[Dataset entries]
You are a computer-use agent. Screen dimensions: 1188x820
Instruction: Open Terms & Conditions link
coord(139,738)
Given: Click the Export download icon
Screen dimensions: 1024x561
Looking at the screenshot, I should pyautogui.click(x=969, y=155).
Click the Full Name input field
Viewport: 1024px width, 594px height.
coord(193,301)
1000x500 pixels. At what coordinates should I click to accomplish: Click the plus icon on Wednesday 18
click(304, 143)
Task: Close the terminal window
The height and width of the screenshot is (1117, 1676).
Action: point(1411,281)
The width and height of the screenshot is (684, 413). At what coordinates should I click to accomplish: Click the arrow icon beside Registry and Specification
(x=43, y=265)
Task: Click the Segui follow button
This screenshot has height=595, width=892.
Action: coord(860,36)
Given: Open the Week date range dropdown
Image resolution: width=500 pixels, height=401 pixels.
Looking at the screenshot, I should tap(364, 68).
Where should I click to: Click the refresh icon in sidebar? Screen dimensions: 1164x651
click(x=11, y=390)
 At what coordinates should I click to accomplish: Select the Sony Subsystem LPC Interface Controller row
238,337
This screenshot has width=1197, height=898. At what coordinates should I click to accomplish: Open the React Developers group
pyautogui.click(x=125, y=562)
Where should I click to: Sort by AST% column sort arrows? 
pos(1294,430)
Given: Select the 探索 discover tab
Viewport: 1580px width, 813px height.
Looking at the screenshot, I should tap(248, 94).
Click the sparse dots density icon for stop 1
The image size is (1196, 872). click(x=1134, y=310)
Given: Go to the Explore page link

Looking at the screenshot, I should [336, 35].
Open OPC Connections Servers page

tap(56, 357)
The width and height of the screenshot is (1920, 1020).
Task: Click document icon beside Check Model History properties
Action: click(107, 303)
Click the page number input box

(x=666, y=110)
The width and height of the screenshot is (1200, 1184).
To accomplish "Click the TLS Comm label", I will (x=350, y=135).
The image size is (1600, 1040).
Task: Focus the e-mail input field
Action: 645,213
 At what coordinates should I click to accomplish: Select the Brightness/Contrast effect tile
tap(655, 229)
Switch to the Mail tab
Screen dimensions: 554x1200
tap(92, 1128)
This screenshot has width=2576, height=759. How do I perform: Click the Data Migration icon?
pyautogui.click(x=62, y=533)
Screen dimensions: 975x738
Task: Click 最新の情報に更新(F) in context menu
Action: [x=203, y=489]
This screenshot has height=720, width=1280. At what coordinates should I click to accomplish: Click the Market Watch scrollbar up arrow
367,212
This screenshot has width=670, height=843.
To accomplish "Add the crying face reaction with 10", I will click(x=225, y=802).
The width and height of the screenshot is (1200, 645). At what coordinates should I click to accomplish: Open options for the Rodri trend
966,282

## Goal of the exercise
Reproduce exactly, please, only the lines from the start of the data above to the line that contains "Given: Open the Week date range dropdown", with both ends kept.

## Solution below
You are a computer-use agent. Screen dimensions: 1188x820
Instruction: Open Terms & Conditions link
coord(139,738)
Given: Click the Export download icon
Screen dimensions: 1024x561
Looking at the screenshot, I should pyautogui.click(x=969, y=155).
Click the Full Name input field
Viewport: 1024px width, 594px height.
coord(193,301)
1000x500 pixels. At what coordinates should I click to accomplish: Click the plus icon on Wednesday 18
click(304, 143)
Task: Close the terminal window
The height and width of the screenshot is (1117, 1676).
Action: point(1411,281)
The width and height of the screenshot is (684, 413). At what coordinates should I click to accomplish: Click the arrow icon beside Registry and Specification
(x=43, y=265)
Task: Click the Segui follow button
This screenshot has height=595, width=892.
Action: coord(860,36)
Given: Open the Week date range dropdown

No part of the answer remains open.